0
votes

If I send broadcast packets over my Ethernet, that means that the destination Ethernet address is set to 0xffffffffffff. When I look at the sent packets in Wireshark, however, the part of the packet where the eth destination should be is never 0xffffffffffff, and is instead something else.

Here's a screenshot:

enter image description here

The highlighted portion should be the eth destination, eth source, and frame type. I see the eth source and frame type, but the eth destination is not 0xffffffffffff as I expect it to be for a broadcast, and in fact doesn't seem to be a valid destination mac address at all. Can anyone explain this?

2

2 Answers

3
votes

The "Linux Cooked Capture" is a really big hint to what's wrong.

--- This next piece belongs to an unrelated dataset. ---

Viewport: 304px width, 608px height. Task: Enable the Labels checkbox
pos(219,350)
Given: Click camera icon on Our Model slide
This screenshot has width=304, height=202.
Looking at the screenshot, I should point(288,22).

From the Wireshark wiki:

When capturing from the "any" device, or from one of those other devices, in Linux, the libpcap doesn't supply the link-layer header for the real "hardware protocol" like Ethernet, but instead supplies a fake link-layer header for this pseudo-protocol.

So, you may want to ensure that you have sniffing privileges and then specify an interface rather than relying on a capture from "Any"

0
votes

The capture seems to be a processed packet. In order to see the destination MAC address you'd need a raw capture showing the full frame - the destination MAC precedes the source MAC.